Reproduce word for word the items below, from the line containing "Aviso de Privacidade (738, 641)" through the line containing "Trabalhe Conosco (488, 929)", inclusive.

> **Provided material**:
[START]

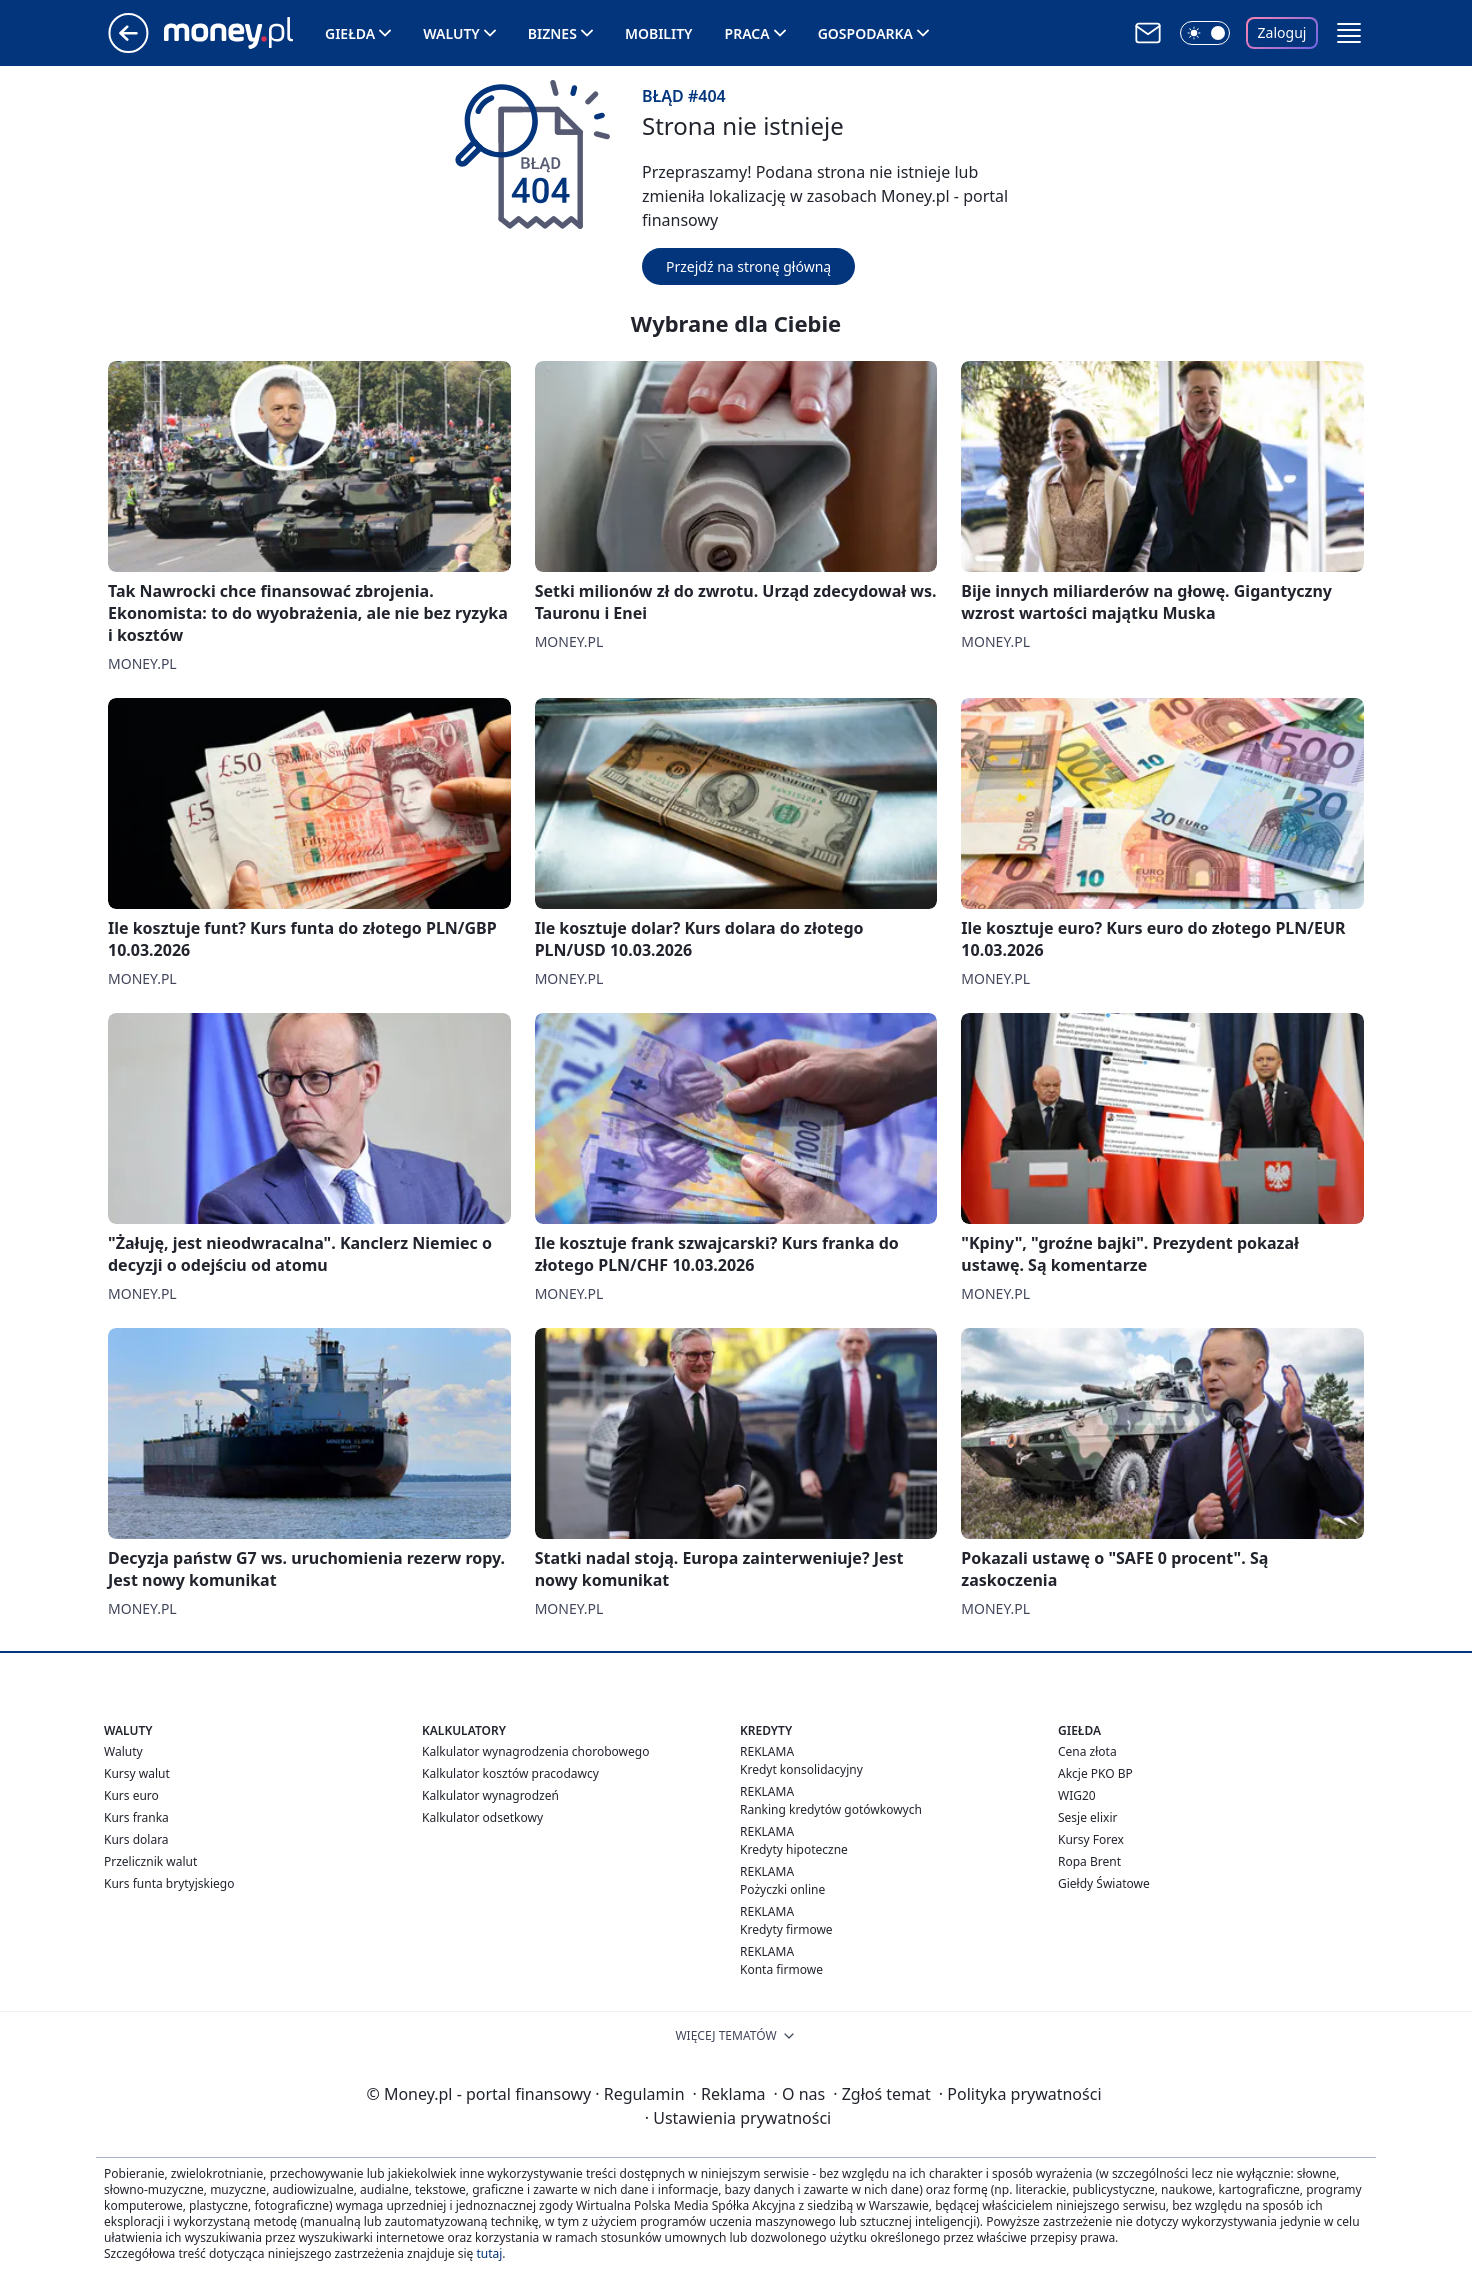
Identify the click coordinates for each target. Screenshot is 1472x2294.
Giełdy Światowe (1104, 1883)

[END]
[START]

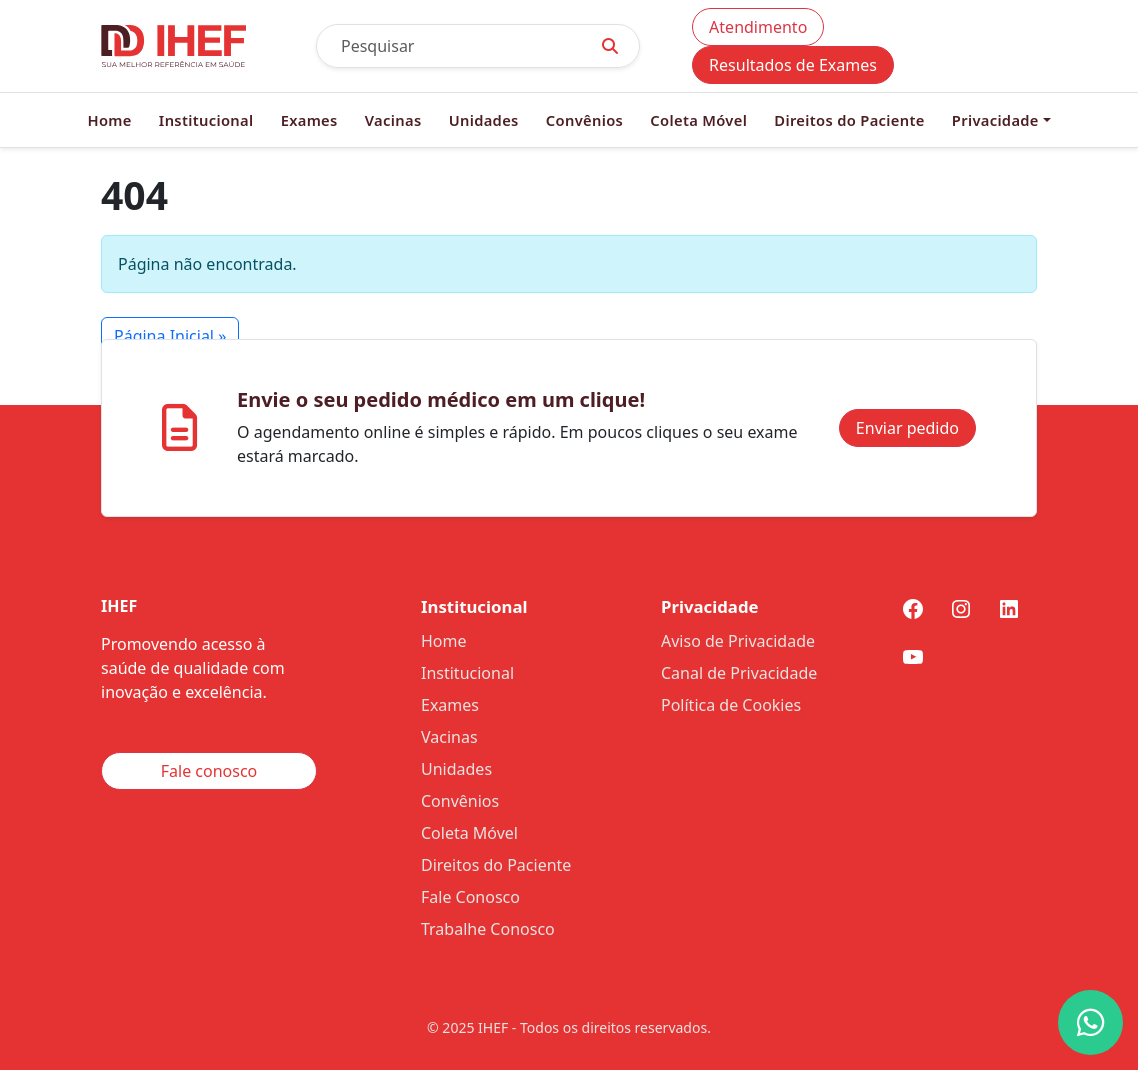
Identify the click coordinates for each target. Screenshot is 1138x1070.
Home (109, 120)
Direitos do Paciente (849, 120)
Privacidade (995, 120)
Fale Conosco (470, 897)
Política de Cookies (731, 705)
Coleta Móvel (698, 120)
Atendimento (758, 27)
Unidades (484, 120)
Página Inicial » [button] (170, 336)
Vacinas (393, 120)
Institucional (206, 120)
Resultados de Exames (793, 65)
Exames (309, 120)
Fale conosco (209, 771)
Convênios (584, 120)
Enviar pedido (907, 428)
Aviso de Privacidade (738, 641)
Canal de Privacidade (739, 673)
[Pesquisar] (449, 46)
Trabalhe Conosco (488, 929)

[END]

> **Solution**:
Aviso de Privacidade (738, 641)
Canal de Privacidade (739, 673)
[Pesquisar] (449, 46)
Trabalhe Conosco (488, 929)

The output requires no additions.